「充実した時間だった。漁師さんたちがいきいきと活動しているのが印象的だった」。大槌町が開校した漁業学校で学んだ3人は口をそろえました。震災で打撃を受けた漁業の再興に向けて担い手を増やそうと、大槌町は1月14日から3泊4日の日程で「漁業学校」を開校し、漁師の養成に乗り出しました。町内外から3人が参加し、定置網漁を体験したり、魚の料理法を実習したりして、漁業の基本を学びました。
この体験講座に応募したのは、大槌町のIT関連企業に勤務する三浦健一さん(47)、愛知県岡崎市出身で遠野市に住む奈良寿昭さん(31)ら3人。
三浦さんは震災で、漁師をしていた父の央(なかば)さん(当時77)と、母ケイ子さん(当時73)を亡くしました。
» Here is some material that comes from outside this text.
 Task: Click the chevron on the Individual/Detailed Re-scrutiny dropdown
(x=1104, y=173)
三浦さんは受講の理由について、「両親を奪った海は嫌いだった。しかし、いつまでも目を背けていていいのかと考えた」と語りました。震災直後から被災地のボランティア活動に取り組んでいる奈良さんは「大槌の海産物の素晴らしさを全国に伝える橋渡し役をやりたい」と抱負を述べました。
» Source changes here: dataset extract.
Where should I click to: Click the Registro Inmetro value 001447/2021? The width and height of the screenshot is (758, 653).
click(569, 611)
3人は、初日に、座学で漁業制度の仕組みを学びました。2日目には定置網漁を体験し、魚市場や大槌川さけ・ます人工孵(ふ)化場を見学、ロープワークや網の修理を実習しました。3日目にはホタテの水揚げ作業をし、魚のさばき方や料理法を学びました。
講座を終了し、三浦さんは「海に心を向けることができた。漁師になることを両親はきっと喜んでくれるでしょう」と、前向きになった気持ちを説明しました。奈良さんは「漁師の姿が具体的に見えてきた。都会で疲れた人たちにとって、漁師という職業は新鮮に映るのではないか」と指摘しました。
漁業は大槌町の基幹産業です。しかし、震災をきっかけに、旧大槌町漁協の経営が破たんし、漁協の組合員は859人から282人へと、約3分1に減りました。そのため、町が漁業に関心を持ち、漁師をめざす人を増やしたいと、体験講座を受講料、宿泊料無料で開催しました。今回の体験講座を経て、漁師をめざす受講者には、3か月間の長期研修や、2年間ほど漁師に弟子入りするコースが検討されています。
新おおつち漁協の阿部力組合長は「漁業は頑張れば収入につながるし、収穫の喜びもある。漁業に魅力を感じてほしい」と歓迎し、漁業学校を発案した大槌町の碇川(いかりがわ)豊町長は「町に定住し、担い手になって町の活性化につとめていただければうれしい」と期待しています。